Sue’s “Almost Famous” Meatballs are delicious monster meatballs that if not famous already, soon will be among your family and friends.
Sue’s “Almost Famous” Meatballs
by Sue Lau | Palatable Pastime
My meatballs are “almost famous.”
“Almost?” You might ask. Wondering if maybe they aren’t quite up to snuff.
Yes, we have all had “those kind” of meatballs before, that promised you the world but instead were little hard, greasy hockey pucks. Let’s not go onto that icy subject any further than we have to reach our goal, k?

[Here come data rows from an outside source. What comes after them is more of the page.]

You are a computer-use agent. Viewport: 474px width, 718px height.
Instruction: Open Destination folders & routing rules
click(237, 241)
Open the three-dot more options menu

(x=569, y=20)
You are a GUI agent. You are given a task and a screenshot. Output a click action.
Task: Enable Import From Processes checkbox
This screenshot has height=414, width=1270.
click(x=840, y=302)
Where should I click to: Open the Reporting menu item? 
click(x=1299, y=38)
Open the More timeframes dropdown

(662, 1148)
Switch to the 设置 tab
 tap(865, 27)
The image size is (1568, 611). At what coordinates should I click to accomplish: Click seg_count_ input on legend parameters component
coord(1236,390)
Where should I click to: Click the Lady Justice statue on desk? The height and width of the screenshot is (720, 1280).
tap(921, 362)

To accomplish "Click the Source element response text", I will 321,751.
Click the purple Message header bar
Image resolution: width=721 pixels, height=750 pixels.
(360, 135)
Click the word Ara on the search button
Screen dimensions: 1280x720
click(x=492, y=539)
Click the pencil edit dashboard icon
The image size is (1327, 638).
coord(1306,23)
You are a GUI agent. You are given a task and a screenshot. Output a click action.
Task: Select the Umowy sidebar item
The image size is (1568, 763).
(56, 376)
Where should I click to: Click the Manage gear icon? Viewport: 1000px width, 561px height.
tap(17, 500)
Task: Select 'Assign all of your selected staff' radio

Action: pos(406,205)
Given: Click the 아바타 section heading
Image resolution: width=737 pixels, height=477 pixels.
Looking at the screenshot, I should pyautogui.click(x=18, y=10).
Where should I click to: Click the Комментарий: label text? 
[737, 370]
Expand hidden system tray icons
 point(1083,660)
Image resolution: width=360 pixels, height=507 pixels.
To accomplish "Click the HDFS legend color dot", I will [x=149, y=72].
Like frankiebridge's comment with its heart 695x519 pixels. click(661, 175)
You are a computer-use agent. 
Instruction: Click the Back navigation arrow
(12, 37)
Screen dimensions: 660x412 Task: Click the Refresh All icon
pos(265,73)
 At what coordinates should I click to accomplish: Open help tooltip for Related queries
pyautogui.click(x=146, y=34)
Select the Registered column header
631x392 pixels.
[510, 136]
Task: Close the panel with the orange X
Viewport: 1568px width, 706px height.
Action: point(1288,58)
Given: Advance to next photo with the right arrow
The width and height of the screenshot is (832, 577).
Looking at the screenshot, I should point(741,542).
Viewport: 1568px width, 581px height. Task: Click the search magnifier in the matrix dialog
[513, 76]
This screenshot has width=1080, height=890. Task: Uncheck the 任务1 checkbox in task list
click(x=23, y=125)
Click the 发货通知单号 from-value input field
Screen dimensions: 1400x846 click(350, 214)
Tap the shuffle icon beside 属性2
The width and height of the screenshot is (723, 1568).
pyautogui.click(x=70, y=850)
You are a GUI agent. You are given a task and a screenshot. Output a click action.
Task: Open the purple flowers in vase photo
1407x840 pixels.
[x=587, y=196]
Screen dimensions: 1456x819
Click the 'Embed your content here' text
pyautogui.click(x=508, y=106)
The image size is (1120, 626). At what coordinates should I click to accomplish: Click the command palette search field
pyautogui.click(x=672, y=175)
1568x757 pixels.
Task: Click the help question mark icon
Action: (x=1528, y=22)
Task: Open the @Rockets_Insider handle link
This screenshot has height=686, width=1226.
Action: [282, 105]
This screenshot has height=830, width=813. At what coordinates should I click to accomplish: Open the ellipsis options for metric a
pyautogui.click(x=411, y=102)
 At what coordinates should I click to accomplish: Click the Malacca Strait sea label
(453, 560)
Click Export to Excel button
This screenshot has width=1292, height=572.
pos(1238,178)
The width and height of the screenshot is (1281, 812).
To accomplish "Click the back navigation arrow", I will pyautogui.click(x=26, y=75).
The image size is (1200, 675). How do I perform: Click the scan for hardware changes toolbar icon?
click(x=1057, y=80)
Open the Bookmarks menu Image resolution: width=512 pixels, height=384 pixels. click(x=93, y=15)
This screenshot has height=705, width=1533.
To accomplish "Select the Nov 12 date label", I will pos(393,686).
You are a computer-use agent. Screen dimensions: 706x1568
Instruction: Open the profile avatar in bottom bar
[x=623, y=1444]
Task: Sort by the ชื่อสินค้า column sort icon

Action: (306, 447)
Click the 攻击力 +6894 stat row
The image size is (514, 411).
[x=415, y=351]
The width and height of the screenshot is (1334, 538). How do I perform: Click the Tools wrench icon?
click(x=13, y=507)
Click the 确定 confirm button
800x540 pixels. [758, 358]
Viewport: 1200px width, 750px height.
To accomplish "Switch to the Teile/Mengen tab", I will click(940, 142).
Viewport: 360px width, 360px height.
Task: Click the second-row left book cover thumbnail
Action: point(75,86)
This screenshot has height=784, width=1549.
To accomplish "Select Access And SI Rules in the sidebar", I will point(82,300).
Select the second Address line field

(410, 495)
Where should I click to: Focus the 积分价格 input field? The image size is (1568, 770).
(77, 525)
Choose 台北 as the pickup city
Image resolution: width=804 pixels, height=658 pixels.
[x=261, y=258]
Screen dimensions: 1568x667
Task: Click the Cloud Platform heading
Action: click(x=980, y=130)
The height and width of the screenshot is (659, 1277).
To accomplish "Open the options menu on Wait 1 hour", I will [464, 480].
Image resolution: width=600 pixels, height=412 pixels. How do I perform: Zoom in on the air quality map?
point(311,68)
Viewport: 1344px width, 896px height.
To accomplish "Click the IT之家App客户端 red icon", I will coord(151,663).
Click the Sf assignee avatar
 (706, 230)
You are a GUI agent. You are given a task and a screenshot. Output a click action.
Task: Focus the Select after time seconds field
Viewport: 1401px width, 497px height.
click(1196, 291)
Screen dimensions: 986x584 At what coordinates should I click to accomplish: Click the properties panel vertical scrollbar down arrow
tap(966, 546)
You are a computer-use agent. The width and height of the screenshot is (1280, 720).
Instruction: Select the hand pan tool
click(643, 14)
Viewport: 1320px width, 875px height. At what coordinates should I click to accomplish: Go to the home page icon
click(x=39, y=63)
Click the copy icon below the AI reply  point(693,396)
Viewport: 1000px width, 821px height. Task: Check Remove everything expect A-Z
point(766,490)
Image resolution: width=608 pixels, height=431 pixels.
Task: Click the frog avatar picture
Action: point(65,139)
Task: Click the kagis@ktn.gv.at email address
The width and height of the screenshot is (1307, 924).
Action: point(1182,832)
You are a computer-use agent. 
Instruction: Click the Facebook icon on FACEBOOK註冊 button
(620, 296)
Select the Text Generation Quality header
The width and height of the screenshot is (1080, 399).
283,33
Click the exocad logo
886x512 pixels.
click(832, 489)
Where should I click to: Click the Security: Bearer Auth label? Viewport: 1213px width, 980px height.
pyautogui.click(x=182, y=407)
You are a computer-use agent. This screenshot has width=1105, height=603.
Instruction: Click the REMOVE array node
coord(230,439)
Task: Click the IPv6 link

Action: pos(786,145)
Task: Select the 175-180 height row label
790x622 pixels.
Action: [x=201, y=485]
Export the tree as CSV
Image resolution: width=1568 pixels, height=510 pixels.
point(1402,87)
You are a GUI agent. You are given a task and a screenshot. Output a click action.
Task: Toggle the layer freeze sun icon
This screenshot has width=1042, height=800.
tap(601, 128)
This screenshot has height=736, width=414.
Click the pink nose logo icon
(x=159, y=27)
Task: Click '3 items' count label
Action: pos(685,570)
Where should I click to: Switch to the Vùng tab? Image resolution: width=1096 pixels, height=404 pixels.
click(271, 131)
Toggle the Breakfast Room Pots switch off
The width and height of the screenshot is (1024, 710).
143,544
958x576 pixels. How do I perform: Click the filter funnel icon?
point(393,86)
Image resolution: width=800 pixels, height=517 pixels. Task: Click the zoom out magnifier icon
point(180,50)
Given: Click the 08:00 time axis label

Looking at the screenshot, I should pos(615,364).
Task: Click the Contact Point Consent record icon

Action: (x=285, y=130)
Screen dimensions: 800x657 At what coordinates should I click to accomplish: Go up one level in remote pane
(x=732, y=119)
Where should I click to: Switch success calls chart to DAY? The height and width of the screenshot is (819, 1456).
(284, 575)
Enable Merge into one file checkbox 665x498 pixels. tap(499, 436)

I promise you. These are the best meatballs I ever put together or ate. I can’t speak for you, since I honestly don’t know if you have an Italian grandma standing right next to you that you wouldn’t want to insult by telling me that hers weren’t, well.
Not exactly Lidia Bastianich, right? 😉
Oh I do love Lidia, and she was the one who gave me the idea for keeping my marinara simple. And I do use that recipe in this recipe, and you can also find that recipe here:
That is an awesome recipe for putting up spaghetti sauce without having to have it take over your entire freezer, if you happen to be growing your own tomatoes, or find yourself with a sudden windfall of them.
But back to Lidia, I can’t exactly recall if I have ever seen her make meatballs. I catch her show from time to time late at night on PBS, but I don’t really follow the cooking shows all that heavily. I think I burned out watching too many shows on how candy is wrapped or too many cutthroat “Most Cutthroat Chef of the World” shows that just lost my interest.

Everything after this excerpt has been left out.